Consumer throughput optimization in Kafka - Time & Space Complexity
When working with Kafka consumers, it is important to understand how the speed of processing messages changes as the number of messages grows.
We want to know how the time to consume messages changes when we increase the message load.
Analyze the time complexity of the following Kafka consumer code snippet.
consumer.subscribe(Collections.singletonList("topic"));
while (true) {
ConsumerRecords<String, String> records = consumer.poll(Duration.ofMillis(100));
for (ConsumerRecord<String, String> record : records) {
process(record);
}
consumer.commitSync();
}
This code subscribes to a topic, polls messages in batches, processes each message, and commits offsets synchronously.
Look at what repeats as the consumer runs.
- Primary operation: Loop over all messages in each batch to process them.
- How many times: Once per message in each batch, repeated continuously as new messages arrive.
As the number of messages increases, the consumer processes more messages each time it polls.
| Input Size (messages per batch) | Approx.
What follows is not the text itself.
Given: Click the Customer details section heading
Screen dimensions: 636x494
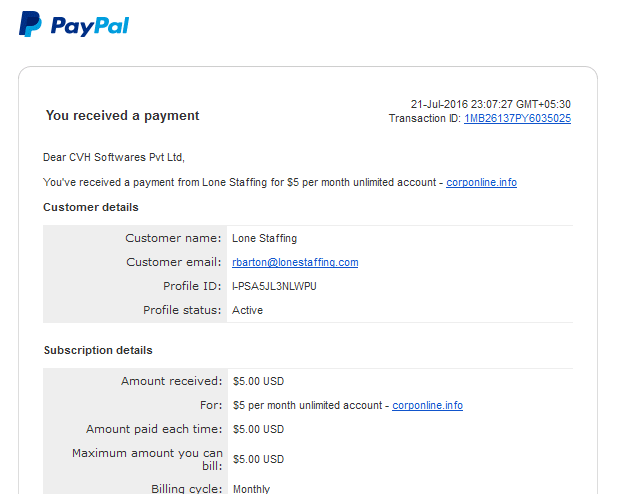Looking at the screenshot, I should (91, 207).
Operations (processing each message) |
|---|---|
| 10 | 10 processing calls |
| 100 | 100 processing calls |
| 1000 | 1000 processing calls |
Pattern observation: The work grows directly with the number of messages in each batch.
Time Complexity: O(n)
This means the time to process messages grows linearly with the number of messages received.
[X] Wrong: "Processing messages in batches makes the time constant regardless of batch size."
[OK] Correct: Even in batches, each message still needs processing, so time grows with batch size.
Understanding how message processing time grows helps you design efficient consumers and shows you can reason about real-world streaming systems.
"What if we processed messages asynchronously instead of one by one? How would the time complexity change?"